— Ну чем тебя порадовали? — как бы невзначай спросил Дарчиев.
— Да ерунда всякая... — досадливо махнул рукой Борис. — Рассказывали про последние вирусы... И как от них предохраняться. Ничего нового, только зря время потерял.
— Делать им нечего, — осудил СБ Дарчиев. — Как будто им неизвестно, что наш Монстр в вирусах лучше всех разбирается... Хотя... Монстр же спец по защите от вирусов, а в СБ наверняка еще эти вирусы сами и выводят, чтобы потом в какой-нибудь «Интерспектр» их закинуть... Война по полной программе.
Борис был уже у себя. Он плюхнулся в кресло, подъехал к столу, протянул руку и — вспомнил слова Дарчиева: «Если тебя признают неблагонадежным, не допустят до машины». Борис некоторое время испытующе смотрел на монитор, а потом все же щелкнул сначала одной кнопкой, потом другой... Машина заработала, и Борис облегченно вздохнул. Пока ему все еще доверяли. Он успешно прошел тест.

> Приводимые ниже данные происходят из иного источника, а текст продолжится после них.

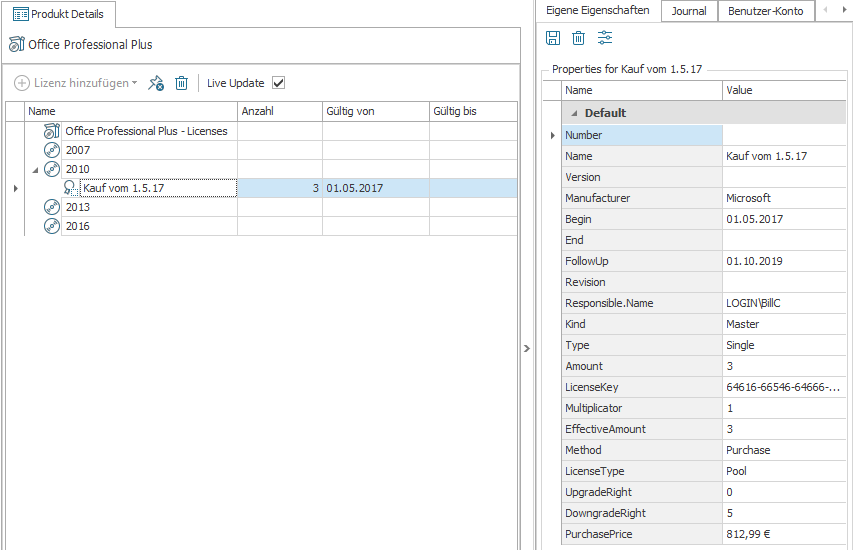853x550 pixels.
Task: Click the disc icon next to 2016
Action: click(x=52, y=226)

В смысле — он успешно прожил десять минут после окончания просмотра. За эту бездну времени он не совершил ничего предосудительного. А дальше? Сколько будет длиться этот тест? Какие его действия будут считаться теперь нормальными, а какие подозрительными?

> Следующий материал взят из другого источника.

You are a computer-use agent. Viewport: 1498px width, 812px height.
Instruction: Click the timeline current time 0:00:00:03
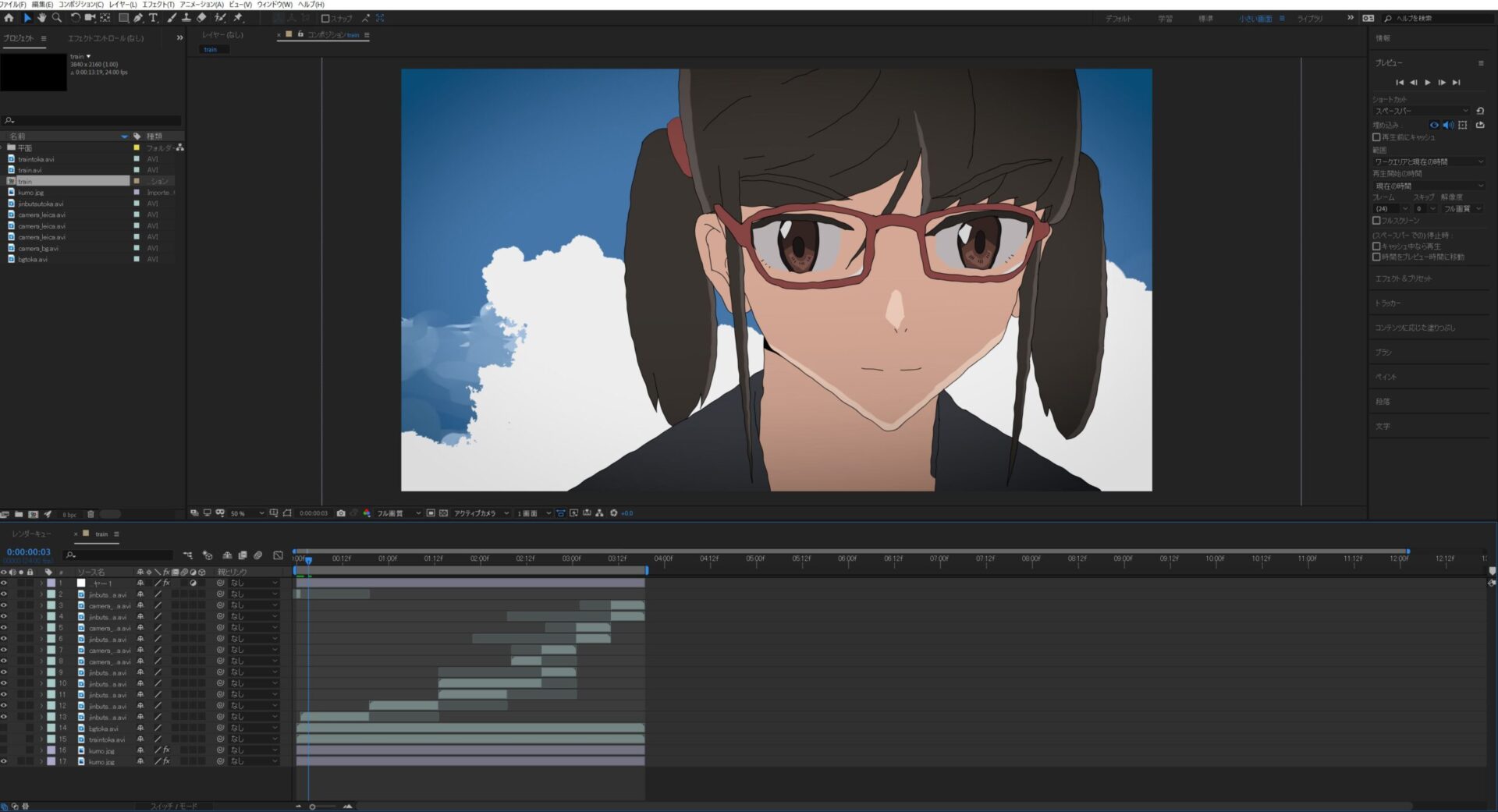point(29,552)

Борис снова подумал о Дарчиеве. Если тот дошел до начальника отдела, то наверняка должен был пройти через нечто подобное. Может, посоветует чего? Может, просветит насчет этих тестов?
А может, в телефоне, что стоит у Дарчиева на столе, «жучок». И его, Бориса, расспросы будут расценены как свидетельство неблагонадежности. И это стукнет не только по нему самому, а уже и по Дарчиеву... Нет уж. Лучше помолчим в тряпочку.
Борис взглянул на монитор, и вот теперь-то это и пришло — по полной программе. Вид монитора потянул за собой из памяти недавний телеэкран с его жуткими картинками, и Борис понял: он только что видел реальное убийство реального человека. Ему показали, как человеку перерезают горло. Ему показали, как сталь взрезает артерию. Ему показали смерть, жуткую кровавую смерть. И не просто так. Ему показали смерть как один из вариантов его, Бориса, будущего. Вот что с ним может случиться, если он пойдет по кривой дорожке, если перестанет нравиться Службе безопасности «Рослава»...
И не только с ним. Сильнее, чем образ испачканного кровью ножа, в голову Борису ударил мельком показанный продолговатый сверток — труп женщины, на которую оператор посчитал просто бессмысленным тратить время и пленку. Эта женщина когда-то была женой преуспевающего деятеля из регионального отделения «Рослава». У нее была своя жизнь, и этой жизни наверняка завидовали многие. У нее была своя машина, карманные деньги зеленого цвета, куча свободного времени... У нее были косметические салоны, занятия по фитнесу и поездки на Кипр. У нее было непрошибаемое чувство уверенности в завтрашнем дне. В провинции все эти вещи, наверное, приобретают особое значение — все эти вещи становятся роскошью, достоянием узкого слоя людей, к которому покойная женщина имела счастье принадлежать... Пока муж, ее любящий работящий богатенький муж, не попросил ее кое-куда съездить и кое-что передать. Из рук в руки. Она, само собой, не отказала. И сколько же раз она успела съездить? Один? Два? Это неважно. Потому что потом ее не очень вежливо взяли под руки и вышибли всю информацию про обмен и про мужа. Вышибли вместе с жизнью. Ей даже не дали поплакать перед камерой. Эту роль сыграл ее муж. Это на его отрицательном примере должны были учиться ответственные работники корпорации «Рослав». А жена — жена осталась неподвижным свертком в холодном подвале.